What did the job poster mean by it, I wondered. Perhaps it was just a typo. Possibly he had meant, “giving the owner messages.” That would make more sense, right? But I had the sinking feeling that this was for real. The mid-thirties small business owner needed a little company.

This ad is a perfect illustration of the sort of hit-and-miss scenario that characterizes job-searching. You apply to 50 jobs you want and 5 you don’t want, and you get hired for the job you didn’t want. You get called in for an interview, impress the boss with your attitude and expertise, then learn they gave the job to the girl who rushed in to the interview 20 minutes late. Believe me, I know all the scenarios, and have lived through most of ’em. Ever since I left the hallowed halls of my university nearly 2 years ago, my life has been one big job search. It’s been stressful, discouraging, anxiety-provoking, and sometimes downright miserable. I’ve pounded the pavement on strange streets. I’ve knocked on doors and been turned away. I’ve bade goodbye to co-workers who’d become the best of friends. 

But through it all, there’s always been hope. There’s always been a job out there for me, and some of them I’ve really loved. I’ve proudly shaken the hand of new employers. I’ve walked home from a hard-day’s work feeling like I earned that paycheck. And through it all, I developed a first-hand knowledge of job-hunting that I’d like to share with you!


As the “giving owner massages” ad illustrates, there are always a few bad apples to be found on this site. But many of them are legit. I’ve found several jobs, gigs, and internships through Craigslist.

Sometimes, nothing beats old-fashioned pounding the pavement. Try your local neighborhood first. With any luck you’ll be able to walk to work, one of of the bonuses of living in NYC. If you don’t find any openings in your neighborhood, try bigger streets. I recommend hitting Times Square, or 5th Ave in Manhattan. There are always openings in these high traffic areas. Simply walk into a store and ask if they are hiring.

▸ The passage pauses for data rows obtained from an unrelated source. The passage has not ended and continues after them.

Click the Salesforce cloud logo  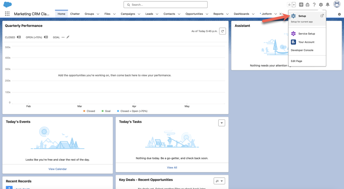[x=8, y=5]
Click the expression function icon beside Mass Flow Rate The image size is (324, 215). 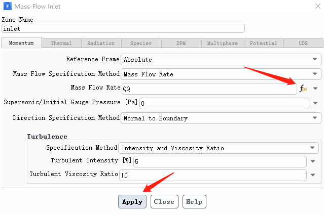303,89
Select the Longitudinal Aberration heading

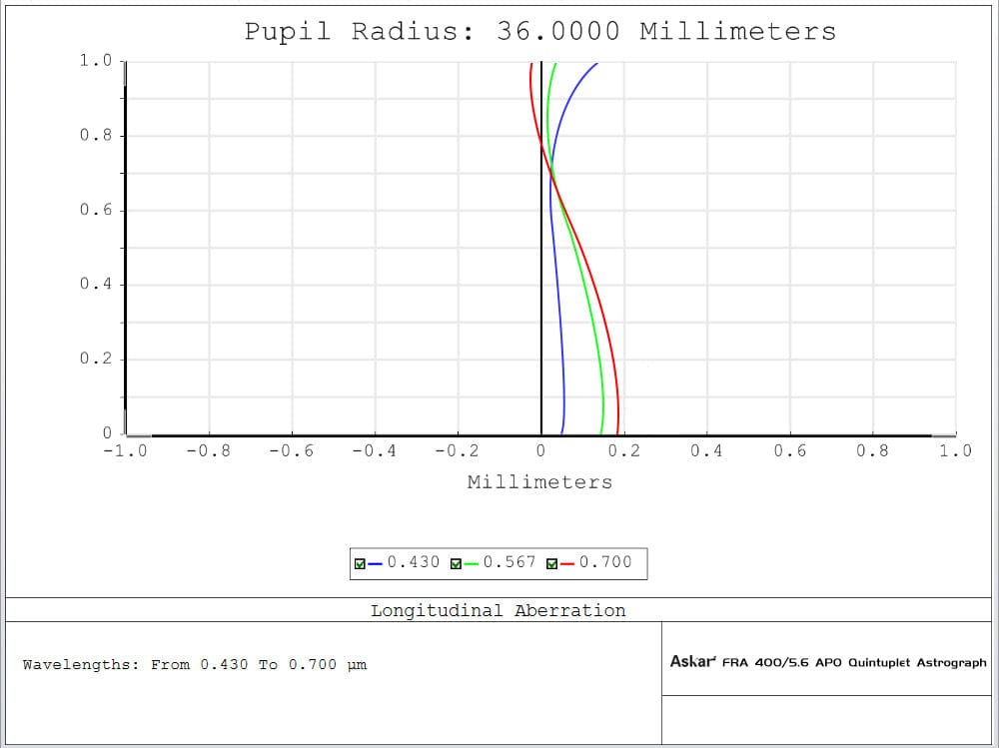pos(499,610)
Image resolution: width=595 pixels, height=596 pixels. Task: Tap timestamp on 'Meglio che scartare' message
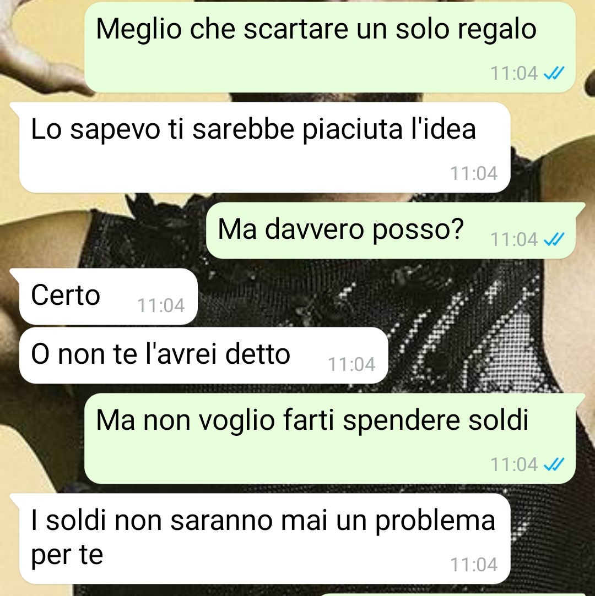pyautogui.click(x=514, y=73)
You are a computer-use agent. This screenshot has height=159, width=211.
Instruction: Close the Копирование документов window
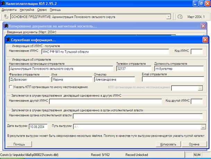pyautogui.click(x=203, y=26)
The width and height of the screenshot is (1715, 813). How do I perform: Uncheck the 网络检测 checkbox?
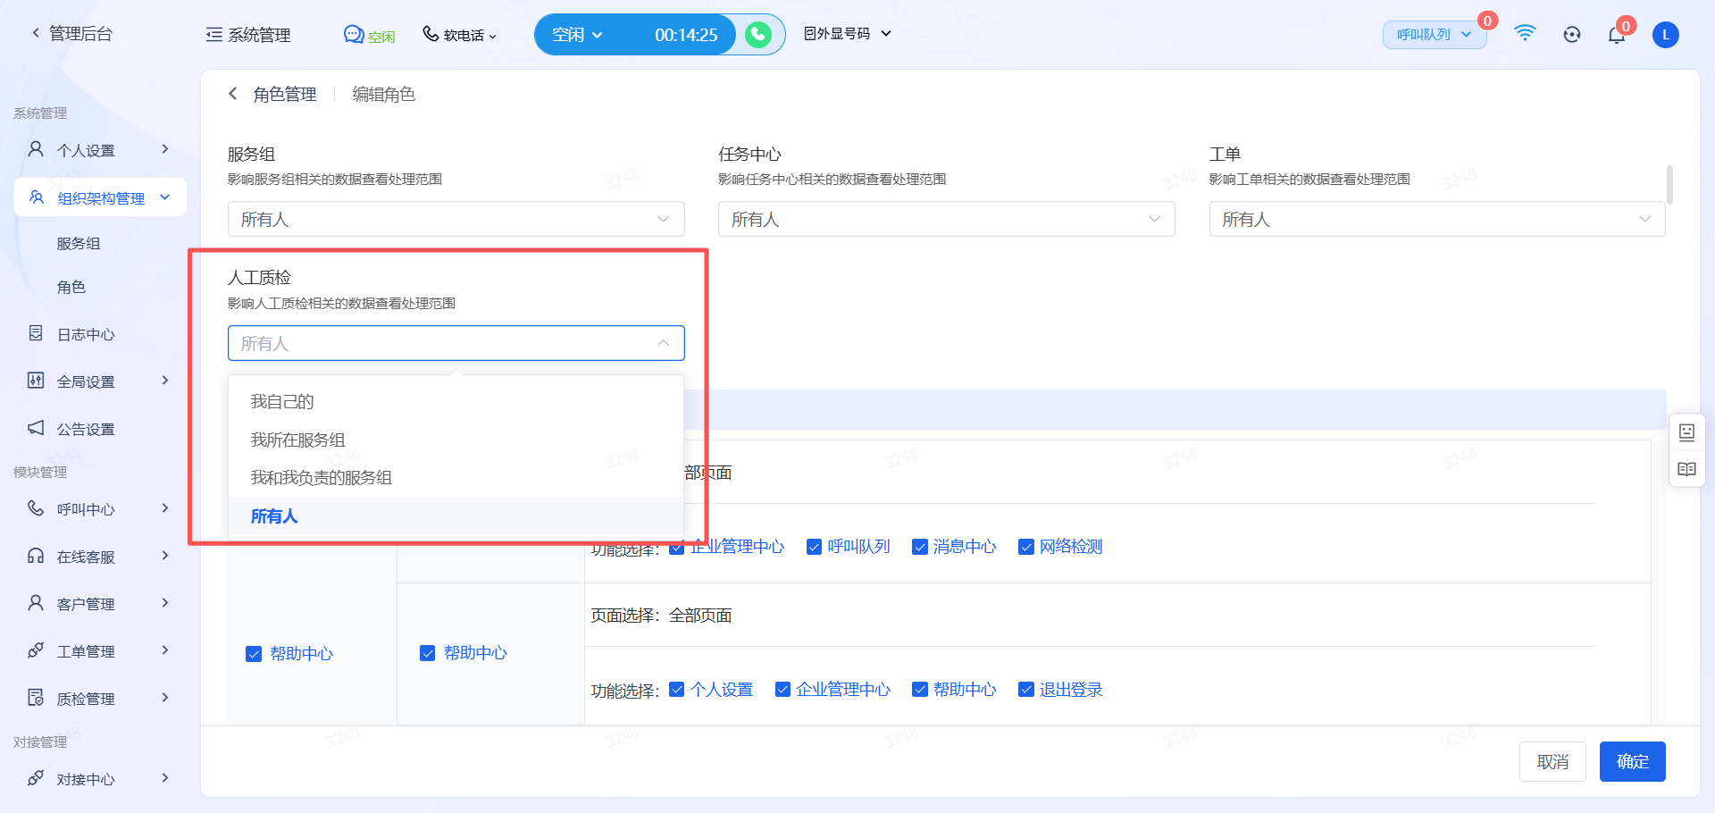[1025, 547]
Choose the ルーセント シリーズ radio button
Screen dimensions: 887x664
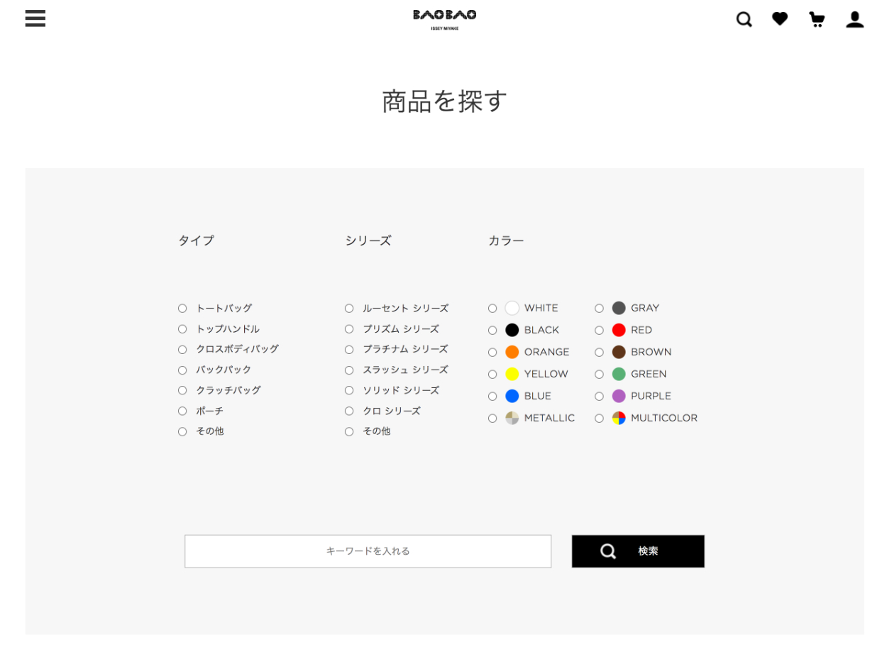pos(349,309)
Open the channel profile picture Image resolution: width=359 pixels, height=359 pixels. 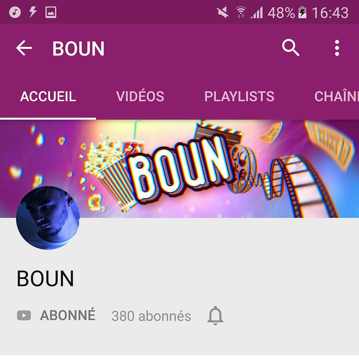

Check out! JATCHED, which is featured in our new book, the NYC Student Guide, is a job-matching service that pairs college students with prospective NYC employers.  


Your resume should always be up-to-date and reflect all your abilities. Employers don’t know anything about you except what your resume tells them. Are you hard-working? Do you always go the extra mile? Don’t assume the employer knows, tell them. Sometimes it’s not good enough to just type that you were a copy-editor for the campus paper. Describe how many times you worked overtime in the staff room.


Sometimes you’ll have to work a couple shifts at McDonald’s before you score that perfect job. Remember a paycheck is a paycheck. And in the meantime, think of this as only one step in the path of following your dream.


Right now, you don’t have a job, but think of it this way. At least you’re not stuck at a job you hate! Endless opportunities await you. You can work anywhere, or do anything you want. You just have to keep looking, have the right mindset, and always follow your dreams!